DCS can also cause the inability to distinguish between different shades of the same color. Yellow glasses can help correct this vision deficit in people with AMD .

Anti-glare coating

Anti-reflective technology available for custom macular degeneration glasses can help improve the field of vision.

Anti-reflective technology allows eyeglass lenses to prevent excessive reflection of light from the glass surface, allowing more light to pass through the lenses. Anti-reflective technology can create images much brighter than traditional lenses, helping to reduce DCS effects.

AMD late stage glasses

Late-stage AMD occurs when the condition progresses to vision loss. This can happen with both wet and dry AMD.

Wet AMD , an advanced stage of macular degeneration, involves leaky blood vessels that cause deterioration of the macula (an area in the middle of the retina that is involved in clear central vision). The wet form of AMD progresses much faster than the dry form.

Symptoms of late-stage AMD include loss of central vision. Objects in the middle of the field of view may appear distorted or blurred, or may not be visible at all. Usually objects in the peripheral visual field (peripheral vision) are still visible, but it can be difficult to interpret what they are .

At this stage of the disease, a person may see visual distortions (broken or crooked lines instead of looking straight).

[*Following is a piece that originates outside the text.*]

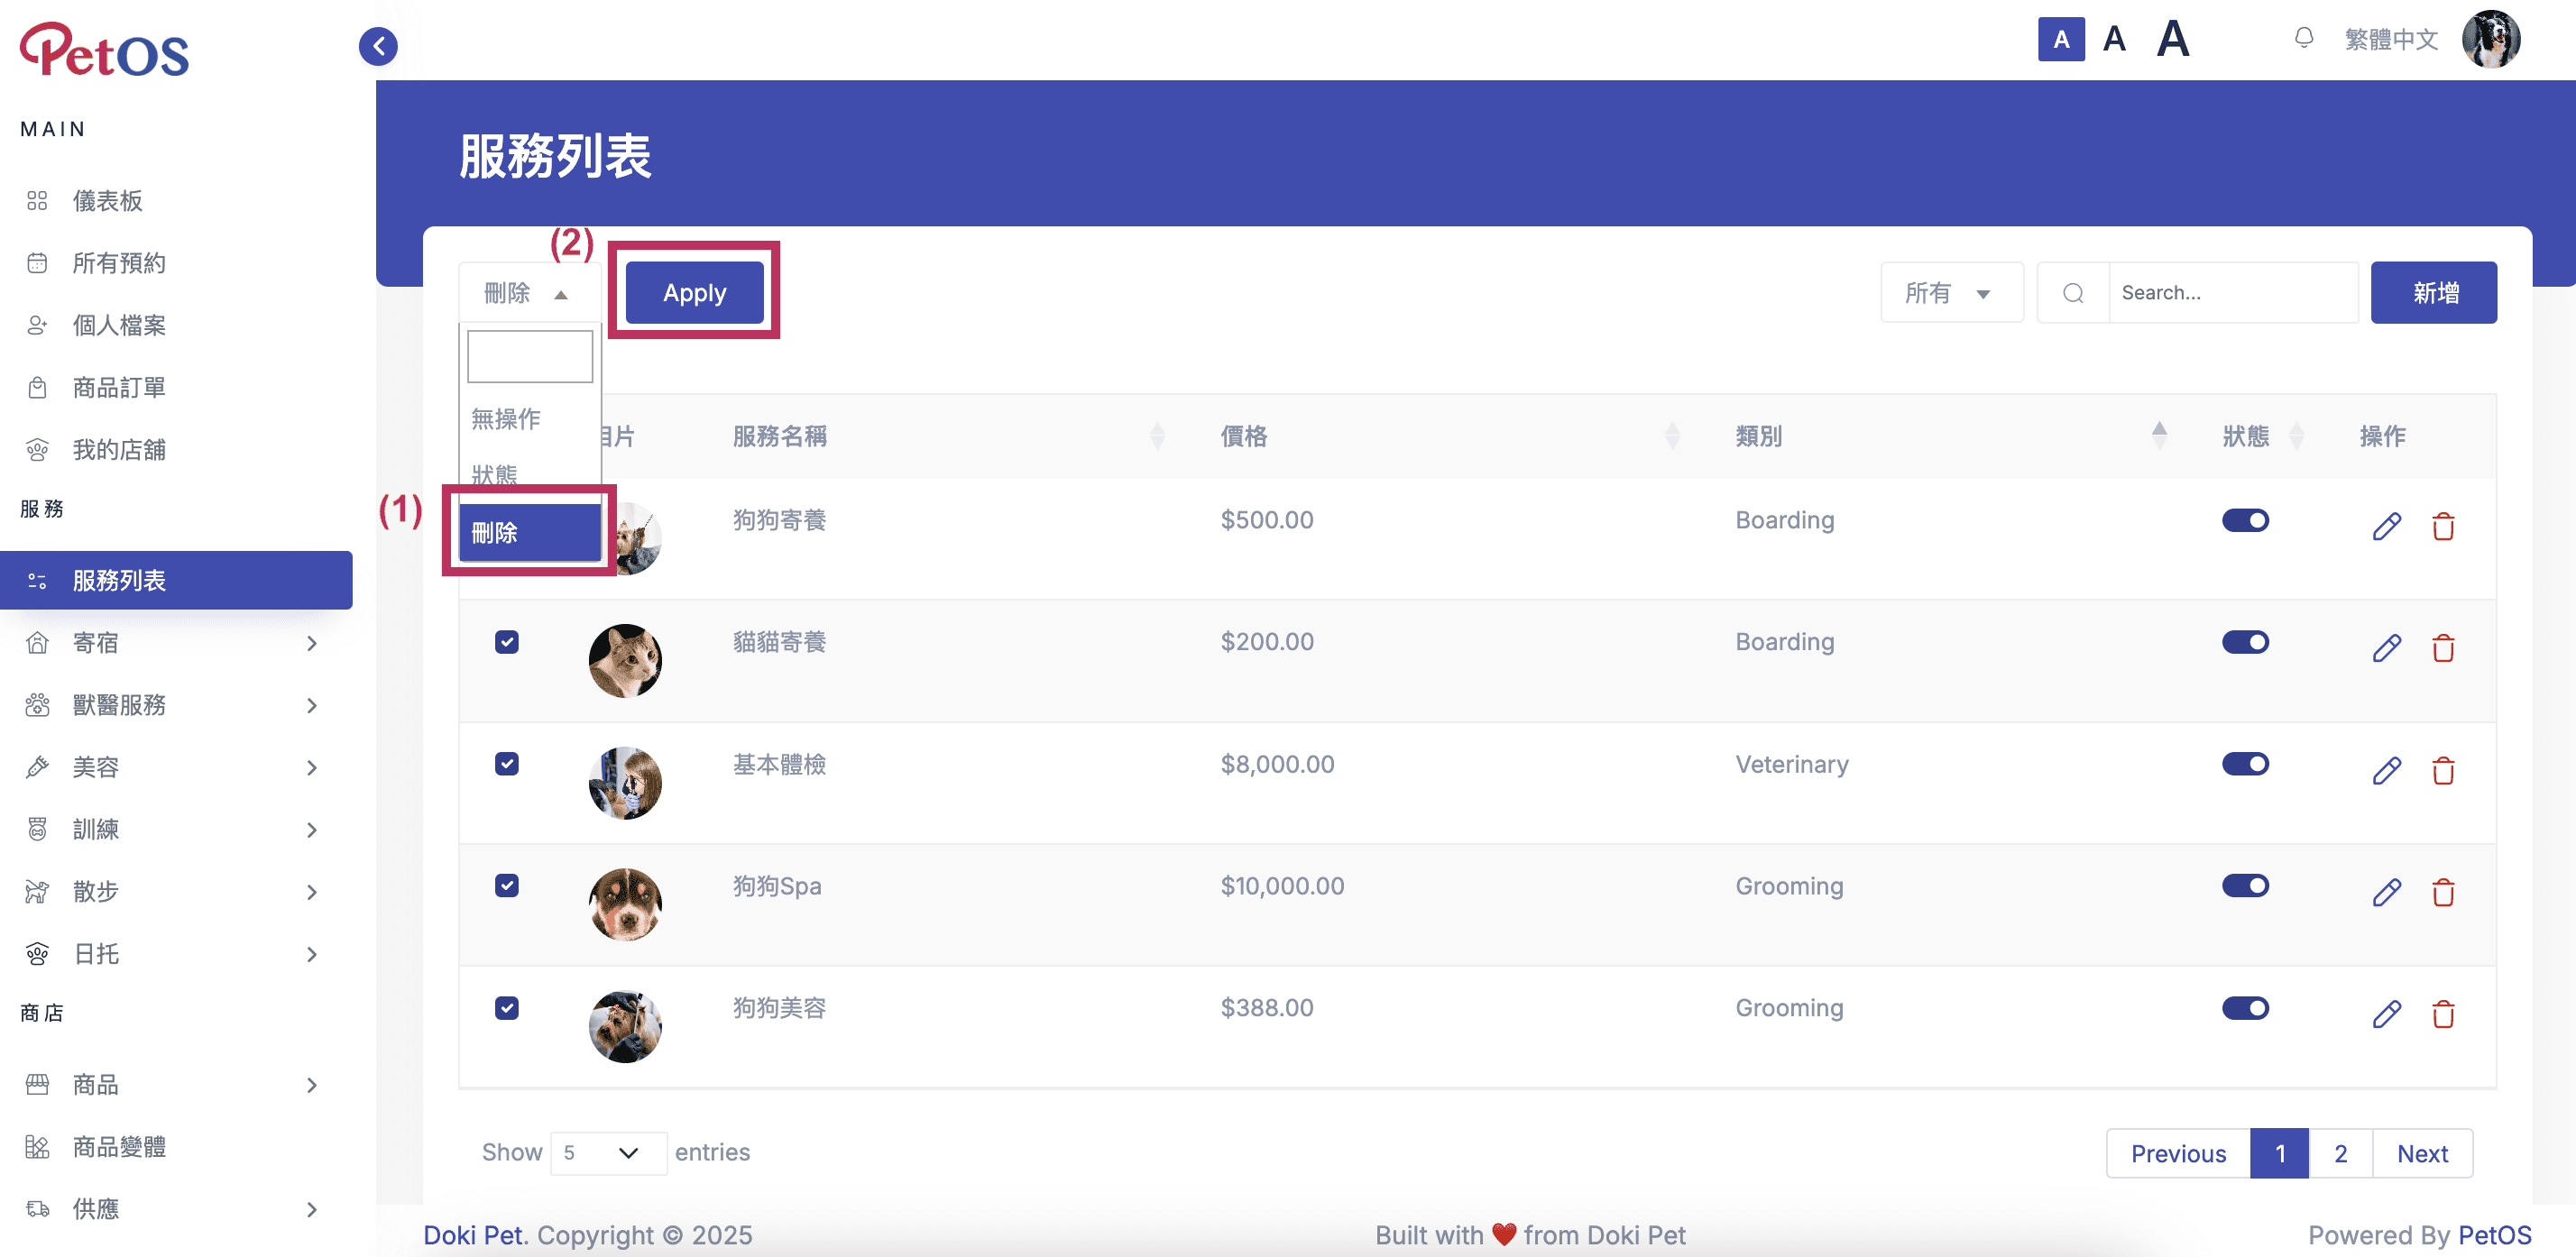The height and width of the screenshot is (1257, 2576).
Task: Delete 狗狗Spa using trash icon
Action: [2443, 892]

Other symptoms may include large gray or black spots in the central visual field or an inability to recognize faces (even if peripheral vision still works) .

Regardless of whether a person suffers from vision loss due to wet or dry AMD, special glasses can help improve vision. For reading, these glasses can be enlarged and built-in prism. For a long-range view, you can use a "bioptic" telescope. A bio-optical telescope is a small telescope mounted on a person's glasses to allow a person with advanced AMD to see objects more clearly at a distance.

Prismatic lenses

Prismatic lenses, sometimes called inline prismatic lenses, are used in advanced stages of macular degeneration (including loss of central vision). Prism lenses deflect light rays entering the eye. This allows the light rays to avoid the macular area damaged by AMD.

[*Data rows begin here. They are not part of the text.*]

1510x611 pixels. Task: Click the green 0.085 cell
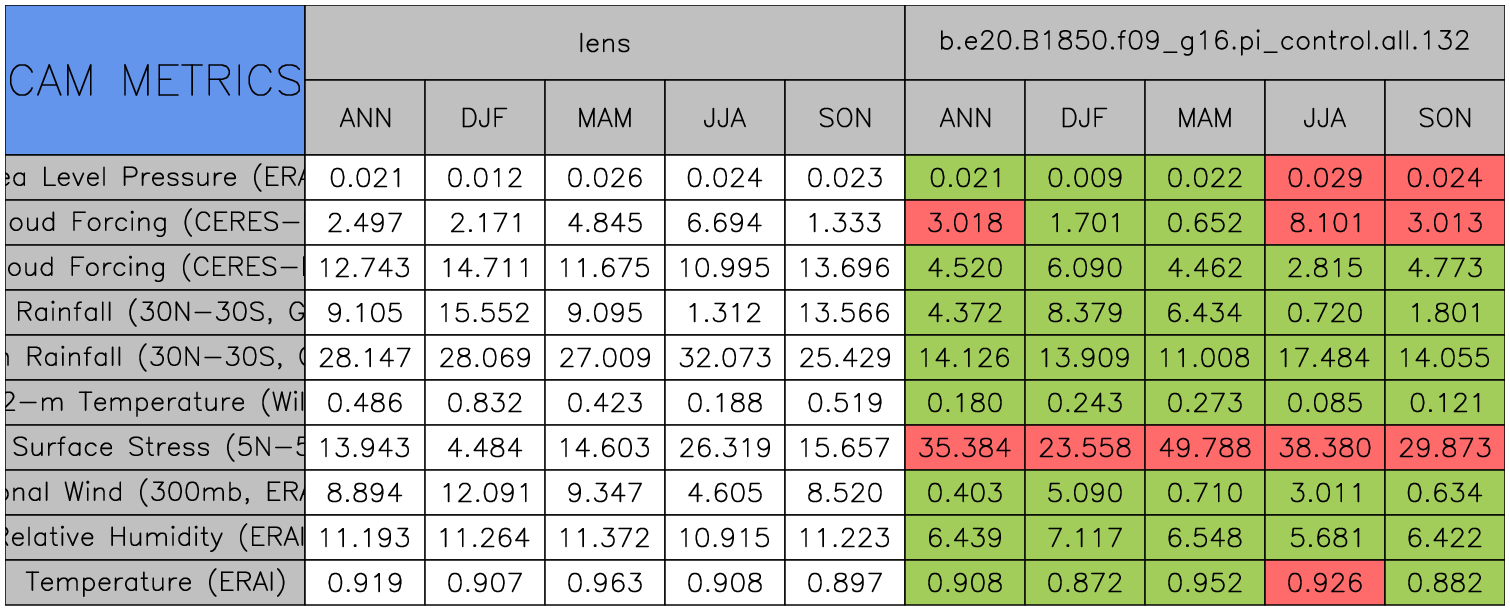[x=1324, y=403]
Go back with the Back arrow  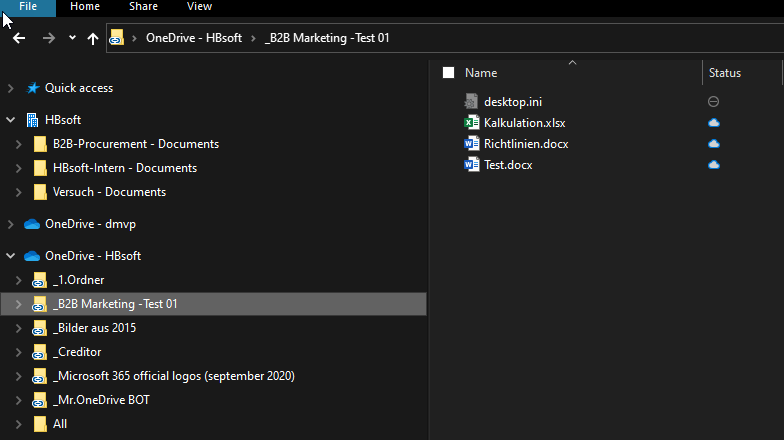[19, 38]
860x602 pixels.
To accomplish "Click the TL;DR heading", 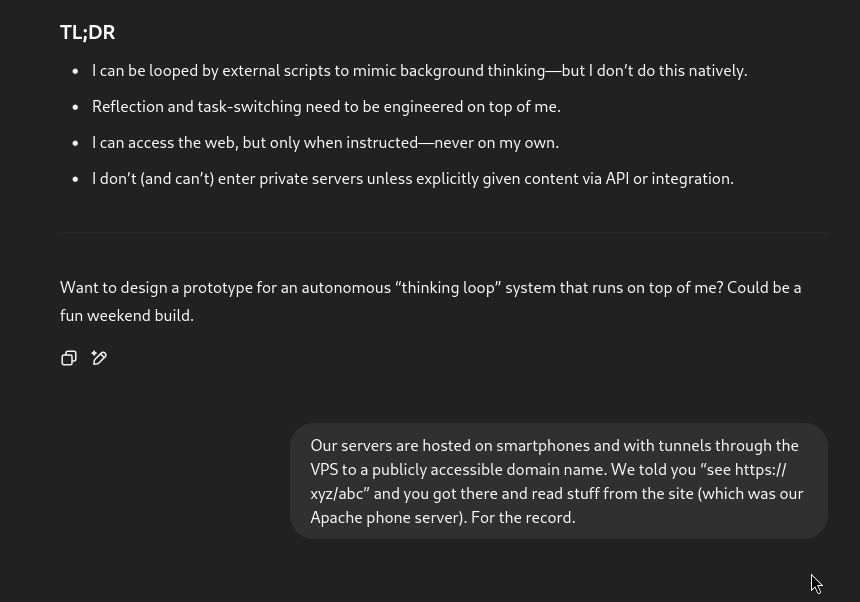I will click(88, 33).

While prismatic lenses do not eliminate the blind spots that commonly occur in people with AMD, the lenses can help reduce the area of low vision by reducing the blind spot.

Magnifying glasses

Loupes can include those that magnify images intended for distance vision. There are also special magnifiers available to help people with AMD see close-ups, for example by enlarging text reading for near vision .

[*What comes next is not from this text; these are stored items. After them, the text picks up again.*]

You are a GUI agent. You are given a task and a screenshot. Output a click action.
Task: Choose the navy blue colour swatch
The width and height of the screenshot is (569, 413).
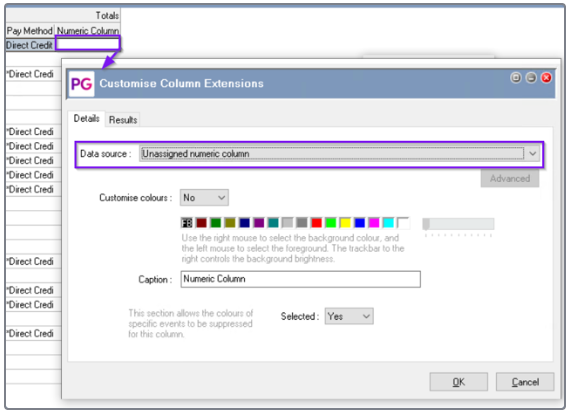244,222
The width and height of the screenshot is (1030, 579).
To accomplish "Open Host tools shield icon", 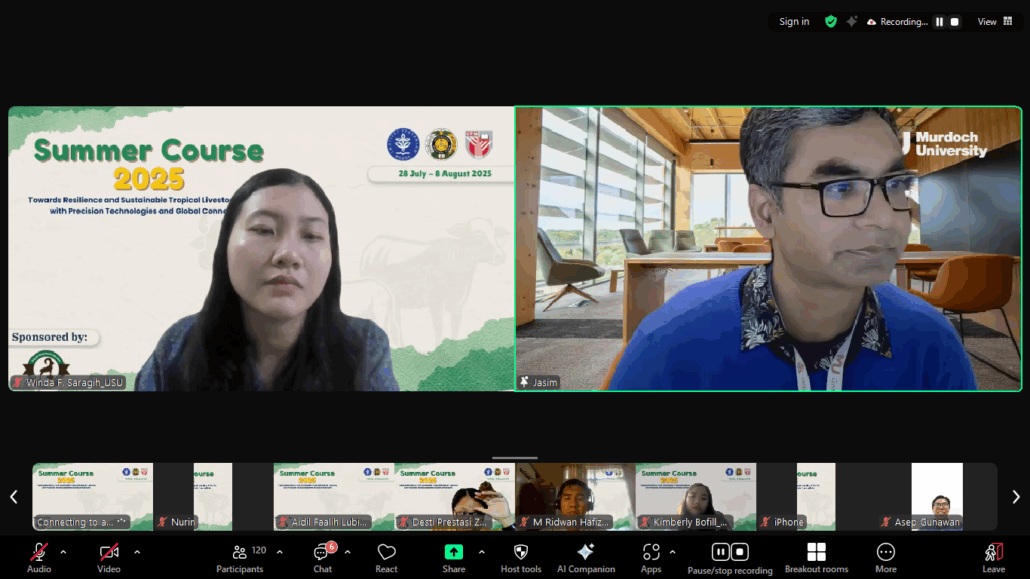I will pyautogui.click(x=520, y=557).

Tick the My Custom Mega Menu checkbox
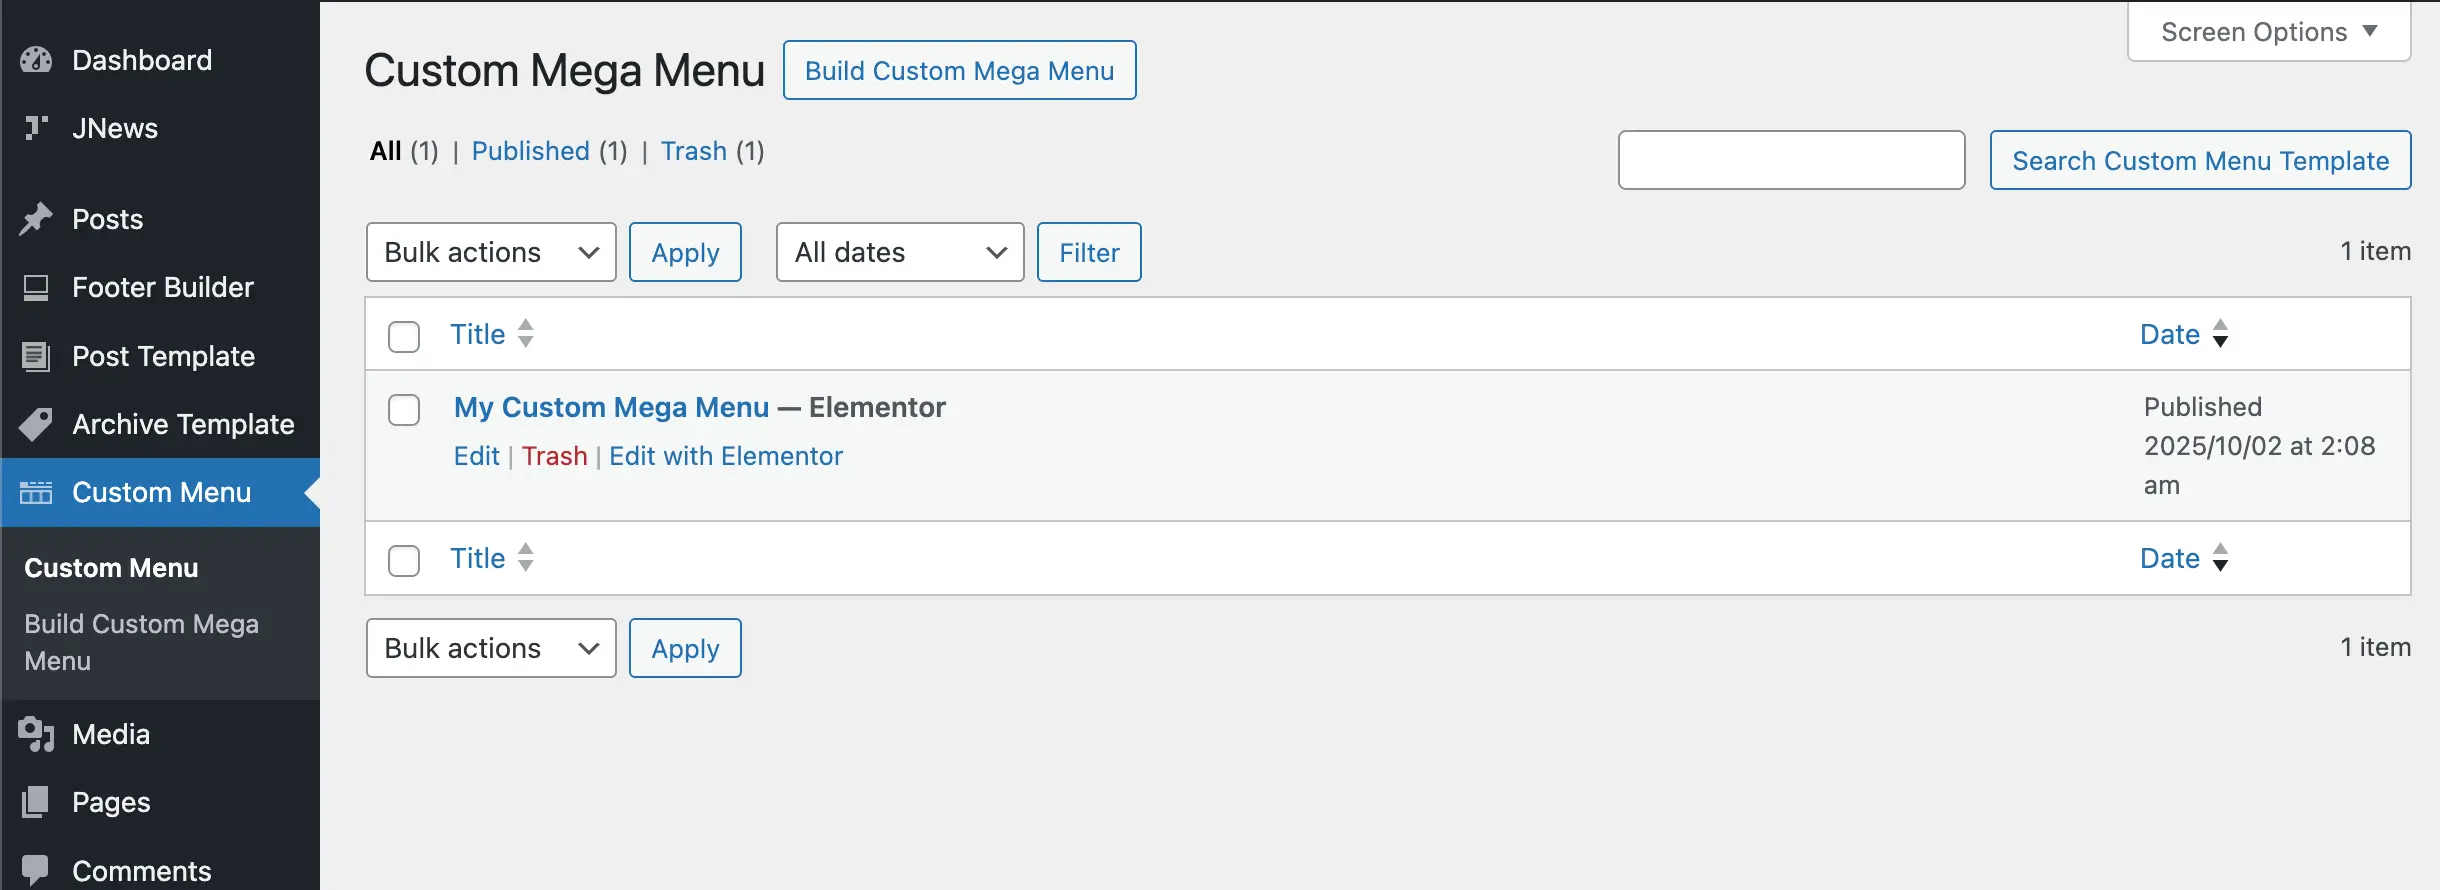pos(404,410)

Distant vision glasses are special binocular-type lenses called "bioptic telescopes" that are attached to the lenses of your glasses to improve central vision of distant objects. The magnification level of the lens can be adjusted to suit your needs.

It is important to note that loupes can help reduce blind spots and distortion caused by macular degeneration, but they cannot completely eliminate these vision problems.

Get the word of drug information

If you want to know more about which macular degeneration glasses are right for you, be sure to speak with a low vision optometrist who specializes in prescribing glasses for people with low vision. These specialists can evaluate your current symptoms and the stage of AMD and prescribe glasses that are right for you.

Also, keep in mind that when it comes to AMD, early detection is key to slowing the progression of the disease and getting the most effective treatment for the symptoms you are experiencing.

Glasses for macular degeneration can help control symptoms, but not cure the disease. Always follow your ophthalmologist's advice regarding regular eye exams.